NFTs will provide an opportunity to own something unique from a brand virtually while also twinning that unique product in the physical world. Brands with loyal consumers will recognize additional revenue opportunities and brand expansion through these virtual channels. NFTs represent another channel for visual storytelling and brand connection, not just transaction.

While NFTs create digital scarcity they also create deeper brand connection. Virtual goods will continue to expand particularly as it relates to in-game experiences for younger audiences. These audiences will also want an exclusive physical representation of the product.

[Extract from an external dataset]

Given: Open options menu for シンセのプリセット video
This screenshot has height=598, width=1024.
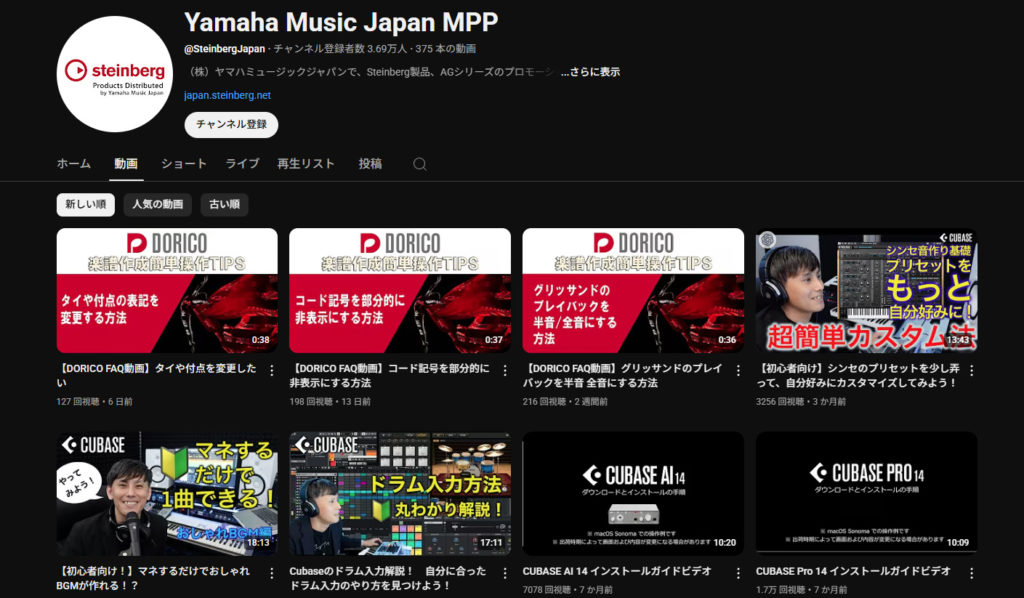Looking at the screenshot, I should (970, 370).

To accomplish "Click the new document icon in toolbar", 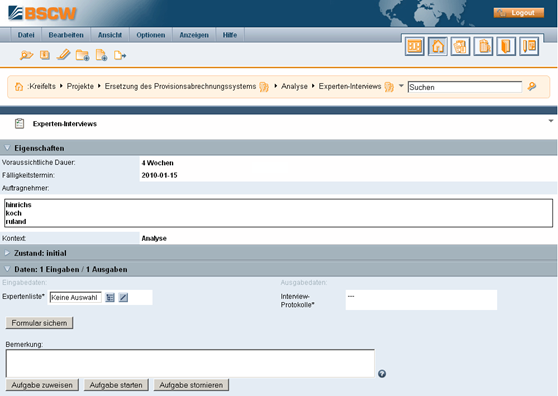I will click(101, 55).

Less mind bending: Smart checkout will continue to advance as consumers will not tolerate long queues. Being able to simply place items in the checkout tray in the touchless checkout system and have everything ring up instantly via the use of cameras and AI is one trend of smart checkout that is likely to grow. Scan and go with your mobile device is another, while fully tech-enabled smart stores that allow you to select your items and leave is another.

Retail tech will continue to push store operations toward greater efficiency, better employee management, increased inventory management and connected systems that better serve those operating the store.

 

Preparing for the future of Retail Technology

Savvy retailers will outshine their competition when they purposefully integrate technology into their store design, incorporating new paths to purchase and customer touchpoints and personalization with improved convenience and customer experience.

It’s also valuable to understand that tech-enabled immersive experiences also can bolster quicker purchase decisioning, such as using AR to make a virtual sofa appear in your living room. The experience delights the customer while providing a convenient shopping experience and product options not available in store – red sofa instead of black – as well as delivery options.

Ultimately, retail technology represents the competitive reality of retail – it’s constantly evolving, though sometimes not in predictable ways. Customers don’t adopt. And then they do. BOPIS is an afterthought... then a pandemic arrives. New systems are challenging for associates... until, a week later, they find their job easier and more fulfilling.

For Miller Zell, retail technology is not much different from what we’ve provided clients for nearly 60 years: purposeful and focused solutions. It’s about helping our clients to develop the best possible customer experience in their branded environments.